● Requirement:
From the entries, copy every line that carries the string "table".

◆ ◆ ◆ ◆ ◆

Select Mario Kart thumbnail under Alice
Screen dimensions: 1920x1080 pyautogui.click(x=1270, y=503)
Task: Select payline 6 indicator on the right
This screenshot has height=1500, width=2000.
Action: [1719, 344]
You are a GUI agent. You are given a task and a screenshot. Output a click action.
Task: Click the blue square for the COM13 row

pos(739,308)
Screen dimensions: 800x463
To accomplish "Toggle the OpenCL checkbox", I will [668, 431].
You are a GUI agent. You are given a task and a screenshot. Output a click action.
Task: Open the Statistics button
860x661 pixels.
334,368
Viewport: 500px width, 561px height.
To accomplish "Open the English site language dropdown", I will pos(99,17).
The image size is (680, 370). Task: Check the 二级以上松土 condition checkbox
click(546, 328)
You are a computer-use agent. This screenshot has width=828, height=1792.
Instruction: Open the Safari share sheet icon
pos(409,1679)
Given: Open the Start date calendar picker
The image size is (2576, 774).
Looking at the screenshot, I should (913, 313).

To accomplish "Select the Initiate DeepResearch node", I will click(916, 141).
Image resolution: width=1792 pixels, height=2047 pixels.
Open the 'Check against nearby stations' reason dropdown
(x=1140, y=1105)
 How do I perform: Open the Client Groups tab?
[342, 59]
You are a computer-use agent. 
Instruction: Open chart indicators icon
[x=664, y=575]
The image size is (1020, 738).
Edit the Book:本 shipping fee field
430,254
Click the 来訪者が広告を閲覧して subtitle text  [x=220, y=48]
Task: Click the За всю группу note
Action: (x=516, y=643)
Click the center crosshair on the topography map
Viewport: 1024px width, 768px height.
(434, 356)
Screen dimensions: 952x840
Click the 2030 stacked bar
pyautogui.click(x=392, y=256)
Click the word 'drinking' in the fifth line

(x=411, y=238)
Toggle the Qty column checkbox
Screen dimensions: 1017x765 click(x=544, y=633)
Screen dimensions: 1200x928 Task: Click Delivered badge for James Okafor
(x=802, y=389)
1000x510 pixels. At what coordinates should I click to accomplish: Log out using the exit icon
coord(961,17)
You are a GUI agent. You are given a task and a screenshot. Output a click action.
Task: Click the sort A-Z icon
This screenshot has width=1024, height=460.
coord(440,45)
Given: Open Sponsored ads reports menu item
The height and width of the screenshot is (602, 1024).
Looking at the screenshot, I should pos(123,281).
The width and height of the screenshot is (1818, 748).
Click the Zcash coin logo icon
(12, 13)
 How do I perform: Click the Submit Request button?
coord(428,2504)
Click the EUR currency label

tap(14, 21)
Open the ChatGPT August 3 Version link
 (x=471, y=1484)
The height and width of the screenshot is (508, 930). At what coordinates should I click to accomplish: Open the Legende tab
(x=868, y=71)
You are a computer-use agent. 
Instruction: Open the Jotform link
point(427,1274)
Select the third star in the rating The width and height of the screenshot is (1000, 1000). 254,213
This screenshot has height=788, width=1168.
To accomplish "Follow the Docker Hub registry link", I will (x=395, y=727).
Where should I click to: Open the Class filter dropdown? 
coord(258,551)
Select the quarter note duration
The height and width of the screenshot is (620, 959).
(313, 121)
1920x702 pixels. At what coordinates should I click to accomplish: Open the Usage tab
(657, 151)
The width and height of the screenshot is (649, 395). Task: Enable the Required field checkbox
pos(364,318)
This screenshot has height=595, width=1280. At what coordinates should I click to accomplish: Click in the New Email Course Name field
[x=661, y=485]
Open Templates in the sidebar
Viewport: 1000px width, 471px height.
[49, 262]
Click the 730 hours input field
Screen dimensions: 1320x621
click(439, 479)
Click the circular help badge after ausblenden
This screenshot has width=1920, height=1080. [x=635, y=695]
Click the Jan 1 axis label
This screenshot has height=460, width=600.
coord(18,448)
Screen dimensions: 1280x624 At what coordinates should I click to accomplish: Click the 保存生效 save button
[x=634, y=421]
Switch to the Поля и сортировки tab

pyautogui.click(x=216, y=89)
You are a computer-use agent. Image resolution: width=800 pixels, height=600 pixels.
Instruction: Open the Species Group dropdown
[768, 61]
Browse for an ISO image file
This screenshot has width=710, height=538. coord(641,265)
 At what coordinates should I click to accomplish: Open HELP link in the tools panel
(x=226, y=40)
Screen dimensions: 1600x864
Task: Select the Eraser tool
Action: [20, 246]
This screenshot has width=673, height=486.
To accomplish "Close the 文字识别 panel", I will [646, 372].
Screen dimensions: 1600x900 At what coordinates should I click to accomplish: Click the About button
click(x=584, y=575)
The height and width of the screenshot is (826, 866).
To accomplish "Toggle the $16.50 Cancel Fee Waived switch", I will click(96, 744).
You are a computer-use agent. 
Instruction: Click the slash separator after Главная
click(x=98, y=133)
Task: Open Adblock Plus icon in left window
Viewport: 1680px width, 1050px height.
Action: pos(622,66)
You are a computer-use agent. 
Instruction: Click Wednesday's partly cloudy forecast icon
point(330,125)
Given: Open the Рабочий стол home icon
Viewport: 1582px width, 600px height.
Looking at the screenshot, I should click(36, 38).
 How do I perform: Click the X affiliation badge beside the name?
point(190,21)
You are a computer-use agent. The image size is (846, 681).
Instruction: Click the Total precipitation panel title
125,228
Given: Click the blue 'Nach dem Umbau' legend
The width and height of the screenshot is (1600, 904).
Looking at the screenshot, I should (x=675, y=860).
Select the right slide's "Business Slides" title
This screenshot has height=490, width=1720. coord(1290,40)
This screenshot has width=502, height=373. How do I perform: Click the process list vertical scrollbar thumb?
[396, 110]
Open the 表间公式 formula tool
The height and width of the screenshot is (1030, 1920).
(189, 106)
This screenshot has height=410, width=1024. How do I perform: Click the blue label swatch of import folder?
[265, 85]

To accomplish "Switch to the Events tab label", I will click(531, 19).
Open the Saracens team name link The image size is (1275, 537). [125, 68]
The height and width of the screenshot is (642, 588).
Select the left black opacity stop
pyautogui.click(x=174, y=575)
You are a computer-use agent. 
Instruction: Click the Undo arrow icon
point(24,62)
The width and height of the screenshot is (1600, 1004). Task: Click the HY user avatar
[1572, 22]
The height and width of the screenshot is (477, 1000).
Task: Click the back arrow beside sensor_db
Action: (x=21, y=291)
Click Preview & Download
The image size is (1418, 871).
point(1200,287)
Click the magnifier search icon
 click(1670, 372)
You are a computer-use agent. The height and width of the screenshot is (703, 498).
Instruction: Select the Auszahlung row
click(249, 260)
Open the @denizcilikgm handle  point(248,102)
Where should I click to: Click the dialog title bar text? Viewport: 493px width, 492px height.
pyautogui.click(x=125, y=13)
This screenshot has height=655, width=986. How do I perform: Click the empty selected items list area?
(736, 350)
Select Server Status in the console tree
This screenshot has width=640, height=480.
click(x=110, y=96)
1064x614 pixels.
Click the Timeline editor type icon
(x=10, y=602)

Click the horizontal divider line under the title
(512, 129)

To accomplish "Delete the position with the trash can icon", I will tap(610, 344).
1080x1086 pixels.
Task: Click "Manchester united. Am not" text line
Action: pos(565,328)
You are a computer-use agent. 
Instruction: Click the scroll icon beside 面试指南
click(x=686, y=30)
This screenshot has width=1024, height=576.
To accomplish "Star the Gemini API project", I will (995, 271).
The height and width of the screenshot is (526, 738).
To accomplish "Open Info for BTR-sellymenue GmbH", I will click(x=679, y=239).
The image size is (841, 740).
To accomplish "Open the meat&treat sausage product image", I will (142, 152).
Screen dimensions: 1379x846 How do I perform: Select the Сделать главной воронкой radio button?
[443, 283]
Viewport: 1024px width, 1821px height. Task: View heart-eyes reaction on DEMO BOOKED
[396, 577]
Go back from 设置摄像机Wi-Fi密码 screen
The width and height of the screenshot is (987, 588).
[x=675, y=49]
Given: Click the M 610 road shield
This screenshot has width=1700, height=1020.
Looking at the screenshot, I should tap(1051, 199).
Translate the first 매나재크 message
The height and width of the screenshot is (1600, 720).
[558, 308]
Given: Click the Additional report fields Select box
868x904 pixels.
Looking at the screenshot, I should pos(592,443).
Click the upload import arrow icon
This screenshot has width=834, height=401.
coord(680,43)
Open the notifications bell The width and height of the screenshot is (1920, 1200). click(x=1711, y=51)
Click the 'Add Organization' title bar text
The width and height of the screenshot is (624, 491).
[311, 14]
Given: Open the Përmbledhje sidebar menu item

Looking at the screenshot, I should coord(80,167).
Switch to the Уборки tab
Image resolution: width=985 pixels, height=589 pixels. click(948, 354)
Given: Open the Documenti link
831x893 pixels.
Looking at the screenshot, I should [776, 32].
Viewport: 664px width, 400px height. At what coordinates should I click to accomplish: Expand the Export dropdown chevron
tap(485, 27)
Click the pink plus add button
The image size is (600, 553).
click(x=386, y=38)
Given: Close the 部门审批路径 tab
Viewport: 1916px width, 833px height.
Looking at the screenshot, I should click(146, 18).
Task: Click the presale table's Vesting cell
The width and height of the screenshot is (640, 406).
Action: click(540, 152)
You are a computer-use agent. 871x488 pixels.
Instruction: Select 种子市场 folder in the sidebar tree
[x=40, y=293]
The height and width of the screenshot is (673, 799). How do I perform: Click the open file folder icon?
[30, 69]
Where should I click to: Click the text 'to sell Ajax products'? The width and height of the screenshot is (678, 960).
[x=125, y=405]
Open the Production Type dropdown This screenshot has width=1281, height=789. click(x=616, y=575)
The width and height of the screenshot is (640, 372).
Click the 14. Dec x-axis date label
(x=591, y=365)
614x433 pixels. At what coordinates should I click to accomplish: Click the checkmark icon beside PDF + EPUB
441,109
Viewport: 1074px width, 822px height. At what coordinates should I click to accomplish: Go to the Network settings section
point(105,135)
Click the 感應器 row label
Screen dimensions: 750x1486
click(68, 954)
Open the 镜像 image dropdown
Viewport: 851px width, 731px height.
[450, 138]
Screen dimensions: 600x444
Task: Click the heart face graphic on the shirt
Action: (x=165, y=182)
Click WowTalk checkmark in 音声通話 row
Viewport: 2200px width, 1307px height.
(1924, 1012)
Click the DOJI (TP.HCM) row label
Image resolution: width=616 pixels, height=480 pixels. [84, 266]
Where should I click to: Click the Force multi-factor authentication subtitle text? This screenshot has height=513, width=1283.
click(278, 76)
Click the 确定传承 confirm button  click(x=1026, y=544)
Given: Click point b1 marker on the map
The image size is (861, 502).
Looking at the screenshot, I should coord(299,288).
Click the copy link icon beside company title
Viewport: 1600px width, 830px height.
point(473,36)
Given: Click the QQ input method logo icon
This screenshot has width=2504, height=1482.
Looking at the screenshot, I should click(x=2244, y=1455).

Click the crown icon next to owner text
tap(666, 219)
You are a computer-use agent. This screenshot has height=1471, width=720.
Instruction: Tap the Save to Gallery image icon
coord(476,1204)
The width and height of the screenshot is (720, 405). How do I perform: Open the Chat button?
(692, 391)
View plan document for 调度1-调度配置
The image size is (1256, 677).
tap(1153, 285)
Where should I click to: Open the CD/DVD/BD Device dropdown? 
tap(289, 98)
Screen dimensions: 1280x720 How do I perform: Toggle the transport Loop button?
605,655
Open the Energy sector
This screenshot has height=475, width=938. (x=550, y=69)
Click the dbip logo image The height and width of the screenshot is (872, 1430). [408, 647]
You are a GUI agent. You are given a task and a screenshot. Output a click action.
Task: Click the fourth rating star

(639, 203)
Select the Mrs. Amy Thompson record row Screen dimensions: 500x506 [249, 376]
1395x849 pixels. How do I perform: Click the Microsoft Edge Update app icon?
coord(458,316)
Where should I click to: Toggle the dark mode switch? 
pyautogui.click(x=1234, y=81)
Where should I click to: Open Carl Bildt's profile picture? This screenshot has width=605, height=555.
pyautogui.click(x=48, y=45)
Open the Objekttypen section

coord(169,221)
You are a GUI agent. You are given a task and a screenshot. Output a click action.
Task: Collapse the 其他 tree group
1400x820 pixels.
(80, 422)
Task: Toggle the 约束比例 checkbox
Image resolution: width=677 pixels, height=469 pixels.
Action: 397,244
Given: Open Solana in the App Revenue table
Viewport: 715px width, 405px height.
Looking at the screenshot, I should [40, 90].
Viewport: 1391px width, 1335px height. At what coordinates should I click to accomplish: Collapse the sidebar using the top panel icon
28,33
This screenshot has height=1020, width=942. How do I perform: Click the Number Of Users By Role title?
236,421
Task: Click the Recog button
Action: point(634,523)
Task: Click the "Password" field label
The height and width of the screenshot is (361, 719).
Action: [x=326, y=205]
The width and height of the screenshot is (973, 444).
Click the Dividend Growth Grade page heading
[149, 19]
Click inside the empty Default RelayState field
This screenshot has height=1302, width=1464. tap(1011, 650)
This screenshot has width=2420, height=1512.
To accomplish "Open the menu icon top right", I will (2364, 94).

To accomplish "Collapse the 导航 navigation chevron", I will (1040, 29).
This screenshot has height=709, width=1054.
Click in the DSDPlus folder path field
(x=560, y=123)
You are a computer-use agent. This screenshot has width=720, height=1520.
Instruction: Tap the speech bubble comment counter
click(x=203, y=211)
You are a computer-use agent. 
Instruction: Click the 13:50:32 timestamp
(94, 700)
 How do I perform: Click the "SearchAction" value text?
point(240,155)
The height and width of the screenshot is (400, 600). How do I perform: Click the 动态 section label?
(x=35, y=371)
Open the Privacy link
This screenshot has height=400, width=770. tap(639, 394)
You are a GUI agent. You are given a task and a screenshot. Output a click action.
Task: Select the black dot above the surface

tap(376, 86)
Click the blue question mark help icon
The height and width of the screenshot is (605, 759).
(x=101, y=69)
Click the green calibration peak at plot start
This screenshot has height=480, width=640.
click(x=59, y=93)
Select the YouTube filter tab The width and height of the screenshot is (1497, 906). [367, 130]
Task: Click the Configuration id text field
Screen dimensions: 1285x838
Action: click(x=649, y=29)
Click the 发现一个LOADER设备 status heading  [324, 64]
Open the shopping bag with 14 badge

◆ ◆ ◆ ◆ ◆

● Response to the task:
Task: Click the presale table's Vesting cell
Given: Open Solana in the App Revenue table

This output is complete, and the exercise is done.